_SUPPLIED PASSAGE_
◆ ◆ ◆ ◆
In 2018, ECG On-Demand published a white paper to identify and quantify the difference in ECG interpretation performance between ECG machine algorithm and human expert.
ECG machines equipped with built-in ECG interpretation algorithms are frequently used by non-cardiologists as an aid to determine the most appropriate patient care pathway following a 12-lead ECG. Although ECG machine algorithms reduce the probability of missing important ECG abnormalities, reliance on them is responsible for significant unnecessary secondary care referral and patient anxiety. The precision of diagnosis of commonly encountered ECG abnormalities, claimed by ECG machine manufacturers, are rarely reproduced in real life clinical practice.
◆ ◆ ◆ ◆
Entries drawn from a collection
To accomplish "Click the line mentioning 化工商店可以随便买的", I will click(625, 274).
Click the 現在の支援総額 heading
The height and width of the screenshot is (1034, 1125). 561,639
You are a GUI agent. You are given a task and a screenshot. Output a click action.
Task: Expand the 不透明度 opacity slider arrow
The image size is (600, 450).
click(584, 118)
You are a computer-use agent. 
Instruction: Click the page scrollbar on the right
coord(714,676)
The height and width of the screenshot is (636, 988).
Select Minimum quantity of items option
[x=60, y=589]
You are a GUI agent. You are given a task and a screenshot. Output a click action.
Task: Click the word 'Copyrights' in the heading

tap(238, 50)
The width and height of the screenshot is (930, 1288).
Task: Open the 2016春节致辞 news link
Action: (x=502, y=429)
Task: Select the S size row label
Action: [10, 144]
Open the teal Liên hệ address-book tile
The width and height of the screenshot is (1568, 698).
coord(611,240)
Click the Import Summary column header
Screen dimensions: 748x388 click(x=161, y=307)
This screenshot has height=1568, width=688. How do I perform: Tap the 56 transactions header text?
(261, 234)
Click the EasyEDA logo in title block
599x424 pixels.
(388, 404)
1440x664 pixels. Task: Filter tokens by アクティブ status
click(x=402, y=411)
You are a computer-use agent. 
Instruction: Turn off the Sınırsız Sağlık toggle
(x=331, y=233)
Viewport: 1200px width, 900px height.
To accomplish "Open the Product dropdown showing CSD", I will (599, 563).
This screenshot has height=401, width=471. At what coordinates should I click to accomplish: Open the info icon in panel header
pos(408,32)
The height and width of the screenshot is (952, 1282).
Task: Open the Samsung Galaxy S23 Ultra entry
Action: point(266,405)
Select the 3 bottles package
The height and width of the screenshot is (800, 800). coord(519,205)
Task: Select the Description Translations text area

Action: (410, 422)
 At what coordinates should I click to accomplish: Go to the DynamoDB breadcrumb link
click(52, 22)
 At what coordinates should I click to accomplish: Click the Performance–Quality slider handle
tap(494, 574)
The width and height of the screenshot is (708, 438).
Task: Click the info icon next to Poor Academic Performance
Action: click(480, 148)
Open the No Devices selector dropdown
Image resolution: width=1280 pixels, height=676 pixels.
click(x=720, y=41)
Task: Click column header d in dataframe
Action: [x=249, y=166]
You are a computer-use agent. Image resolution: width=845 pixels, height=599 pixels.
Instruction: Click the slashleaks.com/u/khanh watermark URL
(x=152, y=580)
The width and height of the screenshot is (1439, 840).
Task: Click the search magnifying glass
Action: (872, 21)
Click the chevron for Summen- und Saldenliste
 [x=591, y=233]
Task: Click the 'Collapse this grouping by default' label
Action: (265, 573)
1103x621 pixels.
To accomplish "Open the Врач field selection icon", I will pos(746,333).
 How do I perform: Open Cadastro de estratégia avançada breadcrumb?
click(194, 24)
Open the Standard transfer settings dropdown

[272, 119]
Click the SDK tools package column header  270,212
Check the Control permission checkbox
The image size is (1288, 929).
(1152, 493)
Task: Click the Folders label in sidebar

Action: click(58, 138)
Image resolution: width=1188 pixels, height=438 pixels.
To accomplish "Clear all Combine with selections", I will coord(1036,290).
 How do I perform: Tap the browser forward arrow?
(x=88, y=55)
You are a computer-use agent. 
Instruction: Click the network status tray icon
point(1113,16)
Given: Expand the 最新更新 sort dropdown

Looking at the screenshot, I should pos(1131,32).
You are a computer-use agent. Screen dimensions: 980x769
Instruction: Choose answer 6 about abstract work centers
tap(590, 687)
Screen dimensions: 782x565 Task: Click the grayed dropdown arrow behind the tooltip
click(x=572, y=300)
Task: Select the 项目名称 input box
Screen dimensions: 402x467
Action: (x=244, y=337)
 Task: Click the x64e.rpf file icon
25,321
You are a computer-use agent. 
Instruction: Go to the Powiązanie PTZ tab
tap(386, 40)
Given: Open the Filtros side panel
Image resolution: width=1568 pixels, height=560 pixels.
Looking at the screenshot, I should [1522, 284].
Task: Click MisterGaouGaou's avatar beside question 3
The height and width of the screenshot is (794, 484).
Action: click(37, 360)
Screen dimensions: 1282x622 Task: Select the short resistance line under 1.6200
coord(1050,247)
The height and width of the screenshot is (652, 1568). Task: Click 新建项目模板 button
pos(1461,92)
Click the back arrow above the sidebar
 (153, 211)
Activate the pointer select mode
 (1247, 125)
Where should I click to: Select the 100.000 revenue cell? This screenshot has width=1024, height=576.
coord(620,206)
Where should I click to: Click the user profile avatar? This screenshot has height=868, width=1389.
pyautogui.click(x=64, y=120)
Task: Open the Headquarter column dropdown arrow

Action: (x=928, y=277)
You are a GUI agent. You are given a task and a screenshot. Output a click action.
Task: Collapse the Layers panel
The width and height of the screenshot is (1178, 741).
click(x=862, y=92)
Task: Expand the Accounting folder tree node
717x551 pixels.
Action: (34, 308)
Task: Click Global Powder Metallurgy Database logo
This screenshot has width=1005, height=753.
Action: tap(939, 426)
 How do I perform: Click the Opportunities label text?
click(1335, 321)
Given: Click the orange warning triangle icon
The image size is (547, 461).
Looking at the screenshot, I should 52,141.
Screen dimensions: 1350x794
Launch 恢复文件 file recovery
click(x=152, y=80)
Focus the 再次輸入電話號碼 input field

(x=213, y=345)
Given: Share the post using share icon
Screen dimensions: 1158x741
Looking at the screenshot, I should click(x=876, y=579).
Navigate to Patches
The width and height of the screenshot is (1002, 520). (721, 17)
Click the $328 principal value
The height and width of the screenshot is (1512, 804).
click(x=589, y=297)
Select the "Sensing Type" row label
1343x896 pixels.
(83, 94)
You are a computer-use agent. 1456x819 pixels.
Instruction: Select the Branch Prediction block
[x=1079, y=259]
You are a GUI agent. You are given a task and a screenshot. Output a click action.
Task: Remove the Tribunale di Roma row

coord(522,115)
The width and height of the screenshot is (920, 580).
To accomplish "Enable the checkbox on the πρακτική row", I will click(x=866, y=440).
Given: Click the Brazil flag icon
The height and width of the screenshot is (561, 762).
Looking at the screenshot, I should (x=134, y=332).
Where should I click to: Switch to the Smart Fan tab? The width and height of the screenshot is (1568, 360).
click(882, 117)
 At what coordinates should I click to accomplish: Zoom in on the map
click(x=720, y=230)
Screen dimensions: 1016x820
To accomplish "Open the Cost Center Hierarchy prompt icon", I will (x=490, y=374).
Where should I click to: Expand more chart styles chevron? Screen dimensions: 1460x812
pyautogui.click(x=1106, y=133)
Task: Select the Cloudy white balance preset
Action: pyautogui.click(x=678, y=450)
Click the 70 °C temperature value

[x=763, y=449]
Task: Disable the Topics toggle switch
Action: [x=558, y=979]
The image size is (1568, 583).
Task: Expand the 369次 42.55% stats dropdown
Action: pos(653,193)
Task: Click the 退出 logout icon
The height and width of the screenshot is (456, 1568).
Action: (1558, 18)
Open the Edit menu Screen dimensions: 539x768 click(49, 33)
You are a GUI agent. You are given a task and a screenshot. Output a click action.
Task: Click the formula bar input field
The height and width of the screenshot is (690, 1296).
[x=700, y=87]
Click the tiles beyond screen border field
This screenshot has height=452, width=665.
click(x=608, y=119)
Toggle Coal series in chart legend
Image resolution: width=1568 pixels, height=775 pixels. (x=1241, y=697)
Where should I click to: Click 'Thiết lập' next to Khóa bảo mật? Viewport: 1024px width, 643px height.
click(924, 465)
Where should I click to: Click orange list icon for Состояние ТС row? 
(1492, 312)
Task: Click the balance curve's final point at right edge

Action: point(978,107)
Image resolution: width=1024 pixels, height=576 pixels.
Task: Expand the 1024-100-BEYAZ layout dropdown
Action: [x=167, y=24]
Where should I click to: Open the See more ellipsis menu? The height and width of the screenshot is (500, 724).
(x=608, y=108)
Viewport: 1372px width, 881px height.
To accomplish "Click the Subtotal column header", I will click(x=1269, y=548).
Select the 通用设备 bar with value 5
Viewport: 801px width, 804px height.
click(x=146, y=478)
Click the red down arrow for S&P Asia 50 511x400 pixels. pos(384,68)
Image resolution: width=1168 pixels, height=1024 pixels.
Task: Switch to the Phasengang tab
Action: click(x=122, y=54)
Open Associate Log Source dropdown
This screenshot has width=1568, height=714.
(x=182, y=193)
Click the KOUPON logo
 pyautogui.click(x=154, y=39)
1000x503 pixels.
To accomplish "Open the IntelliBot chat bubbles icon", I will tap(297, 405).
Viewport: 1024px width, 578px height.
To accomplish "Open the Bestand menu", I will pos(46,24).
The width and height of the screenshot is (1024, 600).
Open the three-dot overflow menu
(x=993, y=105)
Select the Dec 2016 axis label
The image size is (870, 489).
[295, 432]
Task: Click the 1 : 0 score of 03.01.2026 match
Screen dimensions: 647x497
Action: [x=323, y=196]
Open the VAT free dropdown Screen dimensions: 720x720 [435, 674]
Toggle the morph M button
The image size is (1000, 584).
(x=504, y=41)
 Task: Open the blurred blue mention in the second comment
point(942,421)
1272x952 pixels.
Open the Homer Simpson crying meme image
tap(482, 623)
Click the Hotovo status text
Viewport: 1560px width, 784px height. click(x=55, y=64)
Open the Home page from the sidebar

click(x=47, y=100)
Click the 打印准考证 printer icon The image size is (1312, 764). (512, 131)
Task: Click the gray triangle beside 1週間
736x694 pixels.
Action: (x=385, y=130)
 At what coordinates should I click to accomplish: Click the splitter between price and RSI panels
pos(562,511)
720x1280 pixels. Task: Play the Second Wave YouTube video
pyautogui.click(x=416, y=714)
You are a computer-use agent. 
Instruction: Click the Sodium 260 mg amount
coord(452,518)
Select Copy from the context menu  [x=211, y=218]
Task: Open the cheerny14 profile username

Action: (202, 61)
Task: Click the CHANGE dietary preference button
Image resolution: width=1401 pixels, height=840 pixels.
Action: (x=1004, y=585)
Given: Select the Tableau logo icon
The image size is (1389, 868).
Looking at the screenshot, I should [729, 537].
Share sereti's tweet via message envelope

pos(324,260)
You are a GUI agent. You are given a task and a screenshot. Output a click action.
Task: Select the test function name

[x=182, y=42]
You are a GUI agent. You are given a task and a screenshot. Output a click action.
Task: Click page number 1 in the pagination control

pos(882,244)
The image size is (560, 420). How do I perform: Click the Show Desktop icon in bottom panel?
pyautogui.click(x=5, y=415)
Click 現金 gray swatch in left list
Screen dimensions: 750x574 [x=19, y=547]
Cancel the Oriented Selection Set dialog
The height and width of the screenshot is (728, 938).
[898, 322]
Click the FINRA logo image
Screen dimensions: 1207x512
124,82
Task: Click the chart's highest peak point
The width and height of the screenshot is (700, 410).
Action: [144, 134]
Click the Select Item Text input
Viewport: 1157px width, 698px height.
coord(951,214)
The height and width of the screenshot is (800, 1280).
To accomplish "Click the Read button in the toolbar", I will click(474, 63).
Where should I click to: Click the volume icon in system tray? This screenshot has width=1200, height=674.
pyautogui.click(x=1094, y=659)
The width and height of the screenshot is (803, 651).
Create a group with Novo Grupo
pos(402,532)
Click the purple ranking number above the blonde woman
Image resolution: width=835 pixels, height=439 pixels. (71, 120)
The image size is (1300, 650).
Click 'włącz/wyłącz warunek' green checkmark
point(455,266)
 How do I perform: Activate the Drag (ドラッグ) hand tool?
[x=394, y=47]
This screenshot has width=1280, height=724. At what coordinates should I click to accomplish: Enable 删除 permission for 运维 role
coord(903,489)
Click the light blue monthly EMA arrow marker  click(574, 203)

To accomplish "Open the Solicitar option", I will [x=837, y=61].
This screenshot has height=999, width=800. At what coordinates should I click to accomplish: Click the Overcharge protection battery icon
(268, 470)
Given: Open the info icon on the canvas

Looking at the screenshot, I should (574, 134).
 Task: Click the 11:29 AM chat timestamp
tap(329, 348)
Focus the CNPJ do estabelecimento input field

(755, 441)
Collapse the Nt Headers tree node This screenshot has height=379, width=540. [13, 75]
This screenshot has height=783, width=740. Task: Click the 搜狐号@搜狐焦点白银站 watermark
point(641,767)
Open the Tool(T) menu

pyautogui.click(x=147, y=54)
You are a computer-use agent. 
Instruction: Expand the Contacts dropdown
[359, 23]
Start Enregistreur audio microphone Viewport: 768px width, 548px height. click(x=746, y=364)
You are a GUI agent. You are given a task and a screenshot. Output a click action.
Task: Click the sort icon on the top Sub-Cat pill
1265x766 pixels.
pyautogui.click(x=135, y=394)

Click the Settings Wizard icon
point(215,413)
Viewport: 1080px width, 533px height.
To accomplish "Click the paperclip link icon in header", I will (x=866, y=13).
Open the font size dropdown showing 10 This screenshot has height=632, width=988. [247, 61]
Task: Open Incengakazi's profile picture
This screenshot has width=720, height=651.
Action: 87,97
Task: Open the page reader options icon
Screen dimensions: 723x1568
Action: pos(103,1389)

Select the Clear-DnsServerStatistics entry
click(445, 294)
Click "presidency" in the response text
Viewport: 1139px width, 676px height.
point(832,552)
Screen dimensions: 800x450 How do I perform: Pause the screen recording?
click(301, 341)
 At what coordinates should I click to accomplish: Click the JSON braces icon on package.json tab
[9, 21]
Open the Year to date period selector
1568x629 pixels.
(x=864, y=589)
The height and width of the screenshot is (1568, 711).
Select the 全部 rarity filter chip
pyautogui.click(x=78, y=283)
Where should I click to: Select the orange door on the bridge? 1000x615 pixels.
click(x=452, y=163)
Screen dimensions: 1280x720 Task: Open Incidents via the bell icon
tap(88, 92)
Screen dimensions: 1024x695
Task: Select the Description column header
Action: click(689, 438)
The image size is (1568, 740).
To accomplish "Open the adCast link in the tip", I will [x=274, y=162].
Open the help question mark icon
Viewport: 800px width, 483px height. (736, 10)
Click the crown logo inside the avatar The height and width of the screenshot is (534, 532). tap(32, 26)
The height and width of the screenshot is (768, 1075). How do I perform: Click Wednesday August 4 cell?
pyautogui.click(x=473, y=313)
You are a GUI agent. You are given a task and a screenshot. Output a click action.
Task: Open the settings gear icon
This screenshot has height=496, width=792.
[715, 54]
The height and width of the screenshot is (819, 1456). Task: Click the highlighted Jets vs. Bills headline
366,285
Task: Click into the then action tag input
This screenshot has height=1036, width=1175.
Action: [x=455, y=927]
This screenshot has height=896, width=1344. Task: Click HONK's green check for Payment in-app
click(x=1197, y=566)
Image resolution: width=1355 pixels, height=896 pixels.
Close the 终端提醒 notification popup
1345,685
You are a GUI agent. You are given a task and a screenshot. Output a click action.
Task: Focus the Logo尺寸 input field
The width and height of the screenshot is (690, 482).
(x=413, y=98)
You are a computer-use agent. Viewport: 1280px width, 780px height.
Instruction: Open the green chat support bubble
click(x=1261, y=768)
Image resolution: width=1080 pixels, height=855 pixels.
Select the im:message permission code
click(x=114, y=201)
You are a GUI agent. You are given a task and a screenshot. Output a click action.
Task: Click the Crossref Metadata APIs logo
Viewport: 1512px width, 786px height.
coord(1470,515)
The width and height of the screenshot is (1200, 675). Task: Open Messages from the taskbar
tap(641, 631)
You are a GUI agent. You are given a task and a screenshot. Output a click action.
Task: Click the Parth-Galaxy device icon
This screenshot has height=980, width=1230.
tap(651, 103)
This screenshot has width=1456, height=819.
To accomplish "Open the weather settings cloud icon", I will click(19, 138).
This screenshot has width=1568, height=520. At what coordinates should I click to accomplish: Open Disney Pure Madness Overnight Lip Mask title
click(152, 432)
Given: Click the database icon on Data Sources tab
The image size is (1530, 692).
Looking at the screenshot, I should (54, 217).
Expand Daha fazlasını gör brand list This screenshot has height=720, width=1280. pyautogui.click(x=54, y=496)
◆ ◆ ◆ ◆
Quote the passage on ECG machine algorithms in full, word for word. The entries are separate material, apart from the passage on ECG machine algorithms.

_RESPONSE TO THIS EXERCISE_
In 2018, ECG On-Demand published a white paper to identify and quantify the difference in ECG interpretation performance between ECG machine algorithm and human expert.
ECG machines equipped with built-in ECG interpretation algorithms are frequently used by non-cardiologists as an aid to determine the most appropriate patient care pathway following a 12-lead ECG. Although ECG machine algorithms reduce the probability of missing important ECG abnormalities, reliance on them is responsible for significant unnecessary secondary care referral and patient anxiety. The precision of diagnosis of commonly encountered ECG abnormalities, claimed by ECG machine manufacturers, are rarely reproduced in real life clinical practice.